In a report out yesterday, the Public Accounts Committee attacks the Offshore Transmission Owner regime, stating that it has “been designed almost entirely to attract investors at the expense of securing a good deal for consumers” and adds that “it is shocking that the Treasury allowed it to proceed”.
So far, six licenses have been awarded – and all have been won by one of two companies. Transmission Capital Partners have secured four licenses, while the other two have gone to Blue Transmission.
This, says the PAC, shatters any notion that there is a competitive market involved.
Committee chairwoman Margaret Hodge said: “Not only is it unlikely that this new licensing system for bringing electricity from offshore wind farms onto the national grid will deliver any savings for consumers, it could well lead to higher prices.
“Indeed, the terms of the transmission licenses appear to have been designed almost entirely to attract investors at the expense of securing a good deal for consumers. Licensees and their investors are provided with a guaranteed income for 20 years regardless of the extent to which the assets are used.”
She said future payments to licensees “are estimated at around £17bn, and this will ultimately be funded by customers who could well end up paying higher electricity prices”.

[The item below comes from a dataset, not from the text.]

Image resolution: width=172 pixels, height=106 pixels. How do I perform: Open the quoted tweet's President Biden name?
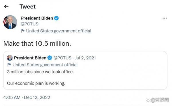click(x=30, y=58)
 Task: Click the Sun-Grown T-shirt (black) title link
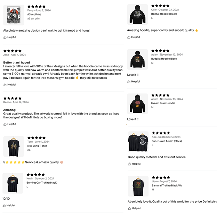[x=167, y=141]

Hodge also attacked the fact that the most operators can be fined if their facilities are not available and working is just 10 per cent of their income in any one year.
She said that in setting up the regime, the Department for Energy and Climate Change and the Gas and Electricity Markets Authority had “ignored vital lessons from previous government experience of PFI [private finance initiative], such as the need to share refinancing gains, and it is shocking that the Treasury allowed it to proceed”.